## EXERCISE DESCRIPTION
Using the guest post about Frankenstein, explain in one to three sentences why Lori Selke chose Frankenstein's monster as the subject of her story for the anthology Outlaw Bodies.

## SOURCE DOCUMENT

• • •

Guest Post: Frankenstein and Me
Nov. 11th, 2012 06:54 pm![[personal profile]](https://www.dreamwidth.org/img/silk/identity/user.png)
This is a guest post promoting the anthology Outlaw Bodies.
Frankenstein and Me
By Lori Selke
When it came time to write a story of my own for the anthology Outlaw Bodies, which I co-edited with Djibril al-Ayad for The Future Fire, I knew exactly what I was going to write about.
The original science fictional outlaw body. The horrible fruit of Mary Shelley’s imagination, sewn together from stolen corpses and reanimated by fire from the sky. The creature without a name.
Frankenstein’s monster.
At the time I was editing the anthology, I was also supposed to be undergoing a course of physical therapy for a minor medical problem. I got a referral from my primary care physician, a nice professional-looking piece of paper with a phone number in the top left corner to call.
I called.
I hit an automatic phone tree that eventually shunted me to an answering machine. I left a message.
I called again the next day.
This time the phone tree shunted me to a real person – two cities away from the office I was trying to contact. She could not, for some reason, patch me through to that office. “Sometimes we answer their phones when they’re over capacity,” I recall her explaining. She took a message.

• • •

## ENTRIES SUPPLIED

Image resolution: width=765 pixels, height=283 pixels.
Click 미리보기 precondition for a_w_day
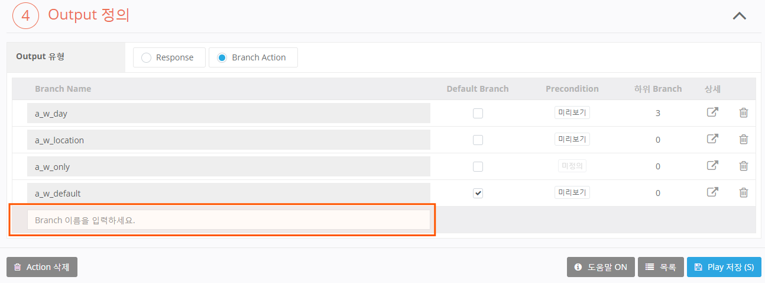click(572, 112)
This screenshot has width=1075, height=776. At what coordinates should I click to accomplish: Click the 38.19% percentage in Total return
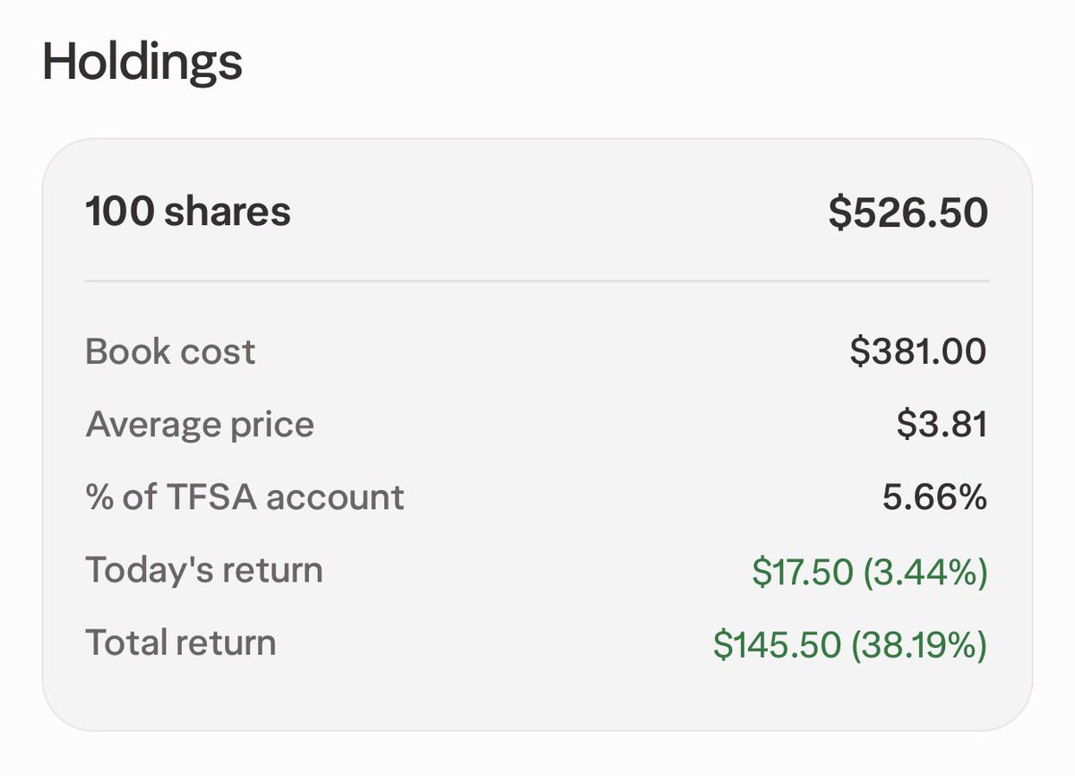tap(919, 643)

• • •

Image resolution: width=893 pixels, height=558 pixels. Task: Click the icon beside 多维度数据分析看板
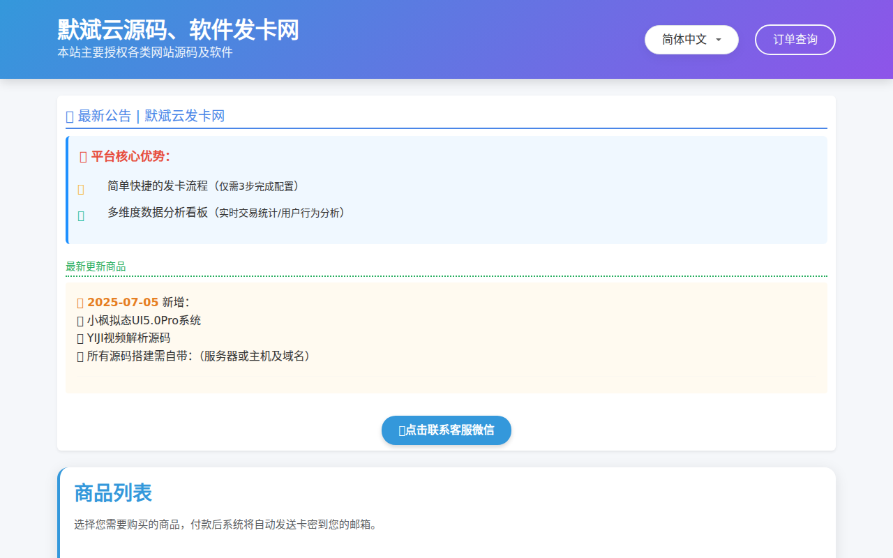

• • •

## ANSWER AREA
Lori Selke chose Frankenstein's monster because the post calls it "the original science fictional outlaw body," which fits an anthology named Outlaw Bodies. The post describes the creature as sewn together from stolen corpses, reanimated by fire from the sky, and without a name.